---------- THE RECORDS ----------
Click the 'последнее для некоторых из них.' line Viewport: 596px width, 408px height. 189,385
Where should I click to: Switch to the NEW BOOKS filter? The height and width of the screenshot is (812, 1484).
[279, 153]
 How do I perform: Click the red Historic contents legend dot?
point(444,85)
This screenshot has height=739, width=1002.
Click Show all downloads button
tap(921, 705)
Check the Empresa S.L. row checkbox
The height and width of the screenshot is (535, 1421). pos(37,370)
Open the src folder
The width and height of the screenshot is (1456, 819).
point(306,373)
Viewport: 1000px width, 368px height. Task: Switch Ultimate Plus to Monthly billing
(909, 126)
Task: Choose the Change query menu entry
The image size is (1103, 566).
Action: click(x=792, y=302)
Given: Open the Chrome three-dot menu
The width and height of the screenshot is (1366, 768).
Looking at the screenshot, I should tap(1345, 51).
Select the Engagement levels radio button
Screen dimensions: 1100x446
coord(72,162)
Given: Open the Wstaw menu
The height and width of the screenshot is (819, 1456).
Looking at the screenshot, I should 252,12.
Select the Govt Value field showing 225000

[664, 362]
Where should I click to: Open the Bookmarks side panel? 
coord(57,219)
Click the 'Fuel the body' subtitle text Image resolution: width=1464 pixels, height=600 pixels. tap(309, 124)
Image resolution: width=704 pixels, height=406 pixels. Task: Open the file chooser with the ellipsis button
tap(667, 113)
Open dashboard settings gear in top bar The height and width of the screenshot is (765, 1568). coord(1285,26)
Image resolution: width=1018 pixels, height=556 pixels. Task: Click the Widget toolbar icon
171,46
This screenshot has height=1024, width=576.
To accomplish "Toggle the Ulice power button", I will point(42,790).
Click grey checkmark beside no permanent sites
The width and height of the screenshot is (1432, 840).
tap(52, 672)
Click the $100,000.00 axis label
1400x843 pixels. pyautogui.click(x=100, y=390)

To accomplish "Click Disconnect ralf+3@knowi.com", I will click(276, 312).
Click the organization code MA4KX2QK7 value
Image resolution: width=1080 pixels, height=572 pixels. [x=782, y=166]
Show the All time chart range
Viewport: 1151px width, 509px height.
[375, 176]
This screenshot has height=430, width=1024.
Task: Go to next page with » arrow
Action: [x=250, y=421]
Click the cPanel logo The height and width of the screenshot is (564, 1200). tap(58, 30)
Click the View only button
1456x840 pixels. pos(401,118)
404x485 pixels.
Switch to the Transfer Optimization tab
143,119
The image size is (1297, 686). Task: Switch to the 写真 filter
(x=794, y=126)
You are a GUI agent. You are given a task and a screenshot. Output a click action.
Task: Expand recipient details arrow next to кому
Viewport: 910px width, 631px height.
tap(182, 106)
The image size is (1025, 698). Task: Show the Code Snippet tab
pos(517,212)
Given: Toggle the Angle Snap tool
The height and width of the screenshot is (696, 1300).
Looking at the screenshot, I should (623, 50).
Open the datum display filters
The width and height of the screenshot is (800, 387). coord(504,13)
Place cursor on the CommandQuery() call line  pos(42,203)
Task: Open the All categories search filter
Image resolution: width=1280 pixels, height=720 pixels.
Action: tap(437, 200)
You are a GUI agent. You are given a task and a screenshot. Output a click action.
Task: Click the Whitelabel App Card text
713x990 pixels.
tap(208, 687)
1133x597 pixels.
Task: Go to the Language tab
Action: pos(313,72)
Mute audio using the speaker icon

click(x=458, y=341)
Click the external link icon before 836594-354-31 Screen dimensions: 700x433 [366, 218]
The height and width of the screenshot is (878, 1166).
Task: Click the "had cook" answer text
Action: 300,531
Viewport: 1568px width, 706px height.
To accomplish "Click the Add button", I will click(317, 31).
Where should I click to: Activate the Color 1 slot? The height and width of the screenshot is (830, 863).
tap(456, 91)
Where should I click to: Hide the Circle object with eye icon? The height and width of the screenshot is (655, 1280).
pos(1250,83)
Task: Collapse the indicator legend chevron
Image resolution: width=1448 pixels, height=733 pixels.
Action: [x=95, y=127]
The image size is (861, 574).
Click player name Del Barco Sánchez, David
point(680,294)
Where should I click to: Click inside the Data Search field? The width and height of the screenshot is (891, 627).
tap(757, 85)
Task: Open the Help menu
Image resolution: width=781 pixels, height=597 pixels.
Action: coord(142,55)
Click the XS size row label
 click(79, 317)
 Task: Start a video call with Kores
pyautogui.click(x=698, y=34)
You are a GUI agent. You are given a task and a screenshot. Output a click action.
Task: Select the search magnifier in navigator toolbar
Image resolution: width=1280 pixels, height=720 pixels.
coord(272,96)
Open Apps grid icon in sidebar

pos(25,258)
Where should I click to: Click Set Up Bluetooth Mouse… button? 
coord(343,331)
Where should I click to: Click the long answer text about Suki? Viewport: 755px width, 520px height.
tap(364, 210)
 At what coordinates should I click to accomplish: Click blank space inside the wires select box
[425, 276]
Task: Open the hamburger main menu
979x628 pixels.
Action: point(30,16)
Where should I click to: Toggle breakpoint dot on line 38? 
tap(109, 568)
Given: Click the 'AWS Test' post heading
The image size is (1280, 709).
----------
- _DIRECTIONS_
Read through the entries and copy each line in which "menu" appears.

- _RESPONSE TO THE EXERCISE_
Task: Choose the Change query menu entry
Given: Open the Chrome three-dot menu
Given: Open the Wstaw menu
Task: Open the Help menu
Task: Open the hamburger main menu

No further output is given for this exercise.